Extract each line of the entries below that contains the string "label", copying every such line in full.

======== Data for this exercise ========

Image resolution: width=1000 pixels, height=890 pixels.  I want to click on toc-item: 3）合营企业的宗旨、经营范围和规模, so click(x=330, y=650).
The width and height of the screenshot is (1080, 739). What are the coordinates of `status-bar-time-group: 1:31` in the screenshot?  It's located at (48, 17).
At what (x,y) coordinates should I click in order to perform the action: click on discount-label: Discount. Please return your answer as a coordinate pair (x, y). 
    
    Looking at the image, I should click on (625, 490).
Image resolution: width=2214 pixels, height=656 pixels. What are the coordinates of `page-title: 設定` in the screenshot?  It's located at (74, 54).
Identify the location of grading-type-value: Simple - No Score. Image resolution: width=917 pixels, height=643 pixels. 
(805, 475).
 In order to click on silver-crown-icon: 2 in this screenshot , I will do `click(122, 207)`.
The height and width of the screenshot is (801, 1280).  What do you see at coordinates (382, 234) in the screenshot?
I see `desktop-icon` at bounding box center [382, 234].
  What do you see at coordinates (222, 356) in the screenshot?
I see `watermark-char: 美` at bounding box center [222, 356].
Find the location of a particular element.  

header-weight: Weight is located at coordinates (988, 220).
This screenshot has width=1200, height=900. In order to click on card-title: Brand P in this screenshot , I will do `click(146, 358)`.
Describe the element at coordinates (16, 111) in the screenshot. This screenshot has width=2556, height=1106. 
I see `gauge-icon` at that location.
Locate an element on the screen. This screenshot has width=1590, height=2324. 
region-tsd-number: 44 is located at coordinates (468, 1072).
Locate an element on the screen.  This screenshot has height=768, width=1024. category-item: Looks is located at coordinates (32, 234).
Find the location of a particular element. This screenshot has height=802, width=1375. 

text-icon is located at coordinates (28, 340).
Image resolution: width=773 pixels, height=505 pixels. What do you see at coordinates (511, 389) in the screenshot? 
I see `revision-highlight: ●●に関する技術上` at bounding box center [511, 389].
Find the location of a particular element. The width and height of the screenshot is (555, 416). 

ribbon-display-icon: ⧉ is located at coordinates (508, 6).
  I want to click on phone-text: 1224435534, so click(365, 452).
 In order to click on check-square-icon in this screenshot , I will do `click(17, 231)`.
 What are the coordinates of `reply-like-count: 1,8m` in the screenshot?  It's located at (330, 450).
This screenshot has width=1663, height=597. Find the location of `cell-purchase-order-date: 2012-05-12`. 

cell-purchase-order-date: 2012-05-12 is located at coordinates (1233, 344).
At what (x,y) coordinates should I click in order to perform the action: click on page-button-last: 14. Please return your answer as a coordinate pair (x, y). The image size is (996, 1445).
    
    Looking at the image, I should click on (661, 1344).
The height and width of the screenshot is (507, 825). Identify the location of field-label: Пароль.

========

**Response to this task:**
At what (x,y) coordinates should I click in order to perform the action: click on discount-label: Discount. Please return your answer as a coordinate pair (x, y). 
The height and width of the screenshot is (507, 825). Identify the location of field-label: Пароль.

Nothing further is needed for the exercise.